Outside, a young Tuscan contadino, passing on to meet his love, was singing in a fine clear voice one of the old Florentine stornelli—those same love-songs sung in the streets of the Lily City ever since the Middle Ages. She listened:
Fiorin di mela!
La mela è dolce e la sua buccia è amara,
L’uomo gli è finto e la donna sincera.
Fior di limone!
Tre cose son difficili a lasciare:
Il giuoco, l’amicizia, e il primo amore!
Fior di licore!
Licore è forte e non si può incannare;
Ma son più forti le pene d’amore.
She held her breath, then with sudden wild abandon, she flung herself upon the silken couch, and burying her face in its cushions gave herself up to a paroxysm of grief and despair.
Six weeks later.
Grey dawn was slowly spreading over the calm Mediterannean, the waters of which lazily lapped the golden shingle. Behind the distant blue the yellow sun was just peeping forth. At a spot upon the seashore about four miles from Leghorn, in the direction of the Maremma, five men had assembled, while at a little distance away, on the old sea-road to Rome, stood the hired motor-car which had brought one of them there.
The motive for their presence there at that early hour was not far to seek.

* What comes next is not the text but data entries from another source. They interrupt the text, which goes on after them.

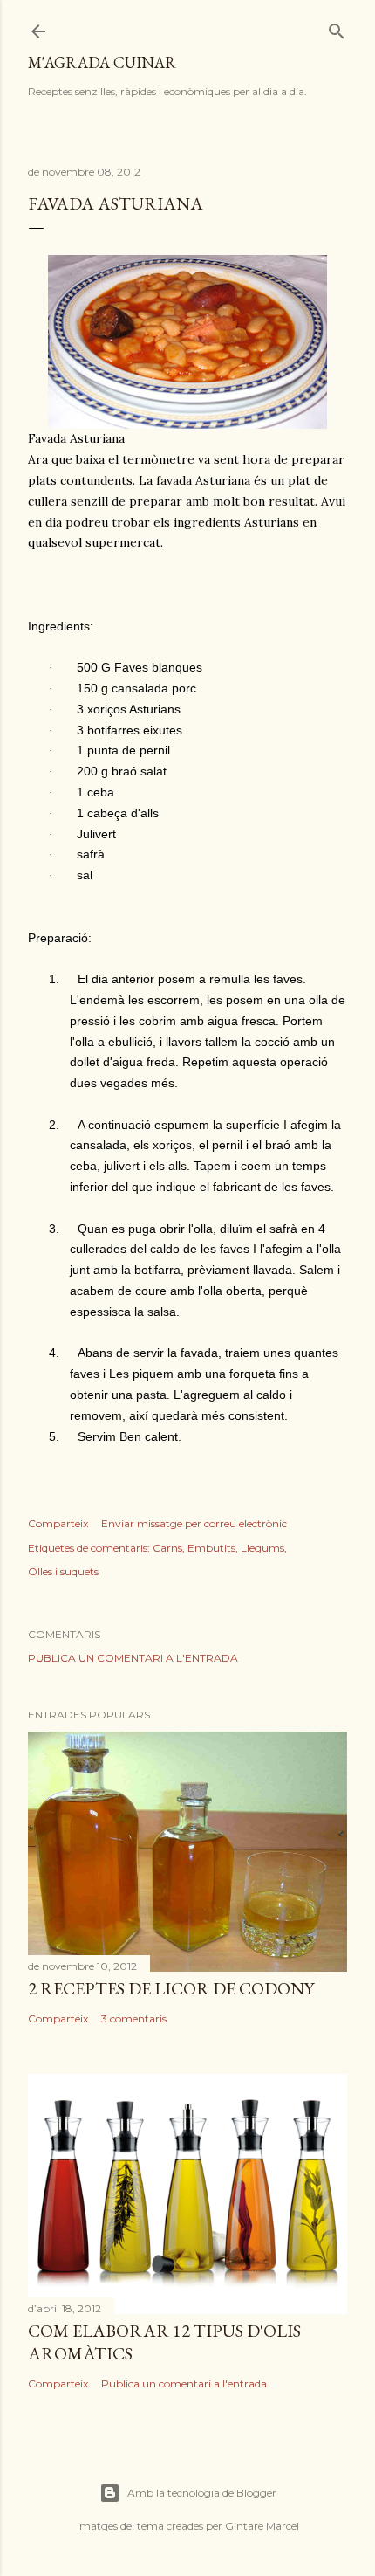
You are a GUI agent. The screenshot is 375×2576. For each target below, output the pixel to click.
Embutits (211, 1547)
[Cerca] (336, 27)
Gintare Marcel (262, 2525)
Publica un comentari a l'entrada (133, 1657)
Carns (167, 1547)
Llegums (262, 1547)
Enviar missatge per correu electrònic (194, 1523)
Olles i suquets (63, 1571)
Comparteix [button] (58, 1523)
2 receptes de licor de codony (171, 1988)
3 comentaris (134, 2018)
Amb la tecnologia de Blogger (201, 2492)
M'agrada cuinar (102, 62)
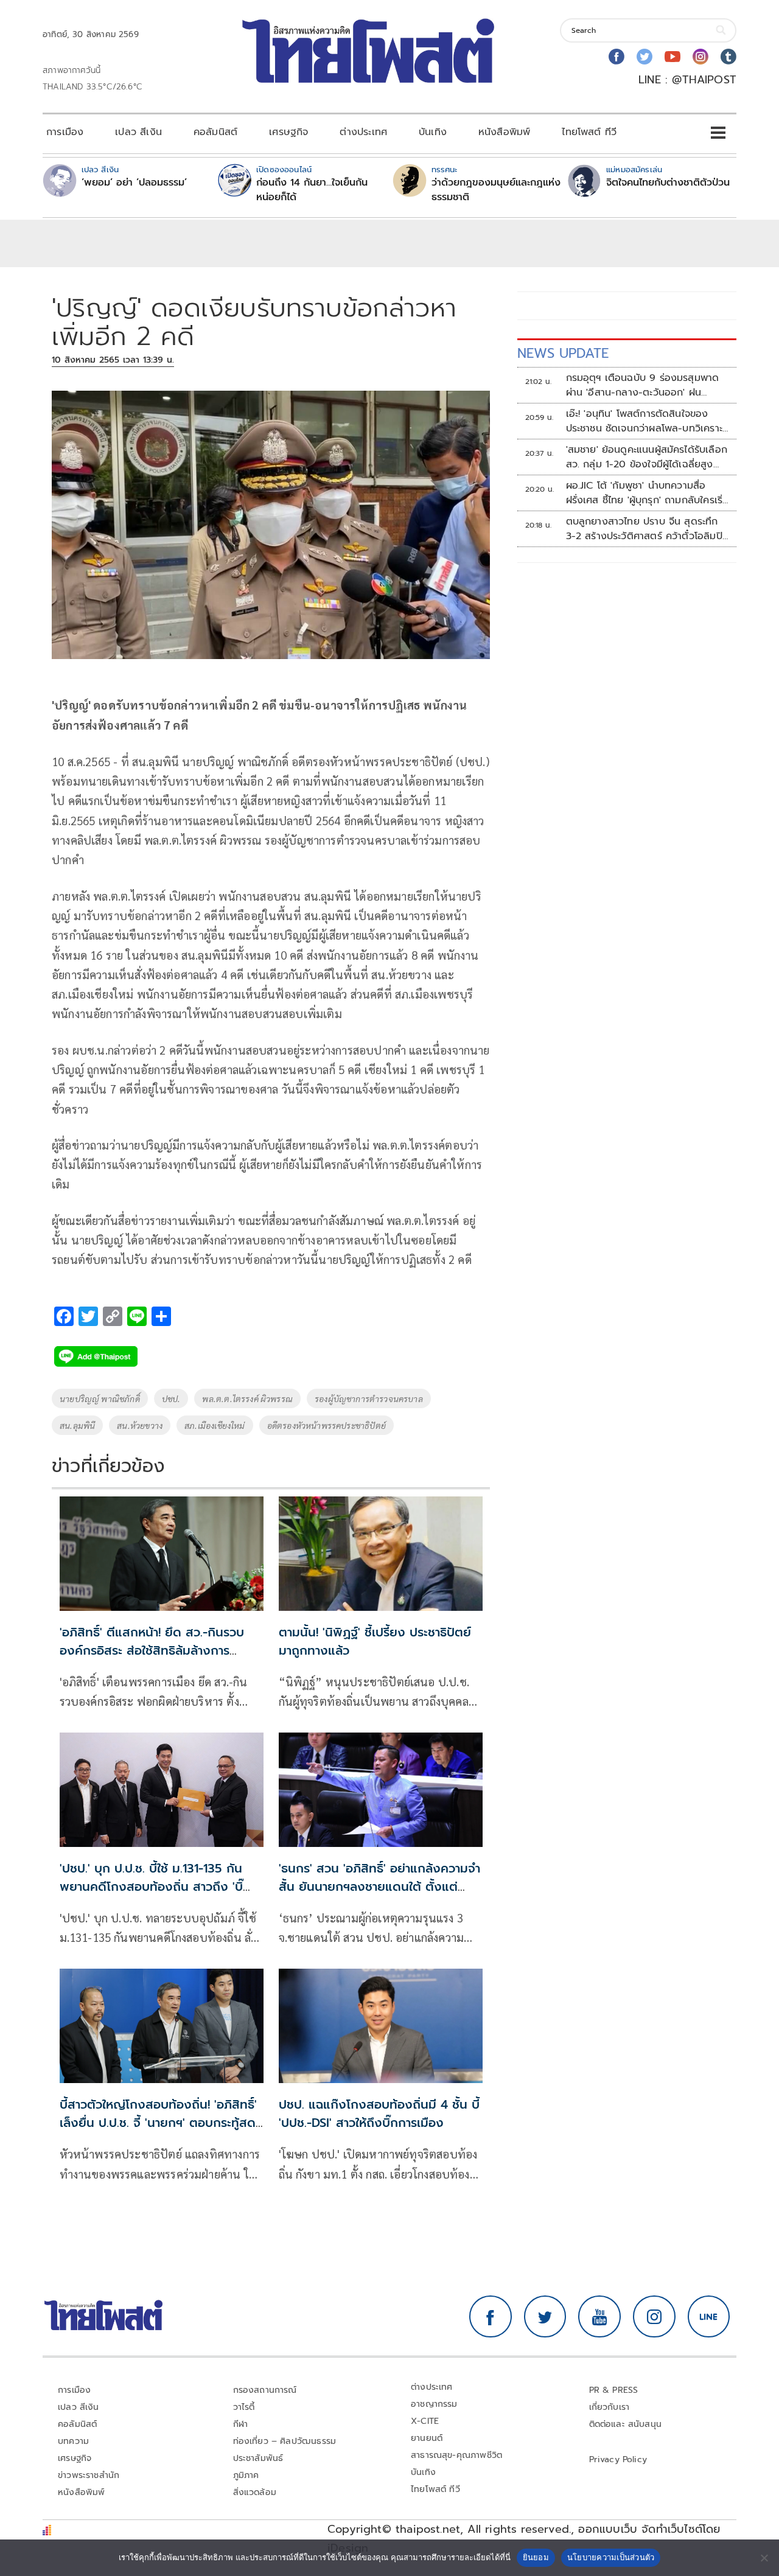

The men facing each other with their coats cast aside were the brown-bearded Marquess Giulio di San Rossore, and Prince Albert.
The latter, having left Florence, had learnt in Bologna of a vile, scandalous, and untrue story told of the Princess by the Marquess to the aristocratic idlers of the Florence Club, a story that was a foul and abominable lie, invented in order to besmirch the good name of a pure and unhappy woman.
On hearing it he had returned at once to the Lily City, gone to the Marquess’s palazzo on the Lung’ Arno, and struck him in the face before his friends. This was followed by a challenge, which Jack, although he knew little of firearms, was forced to accept.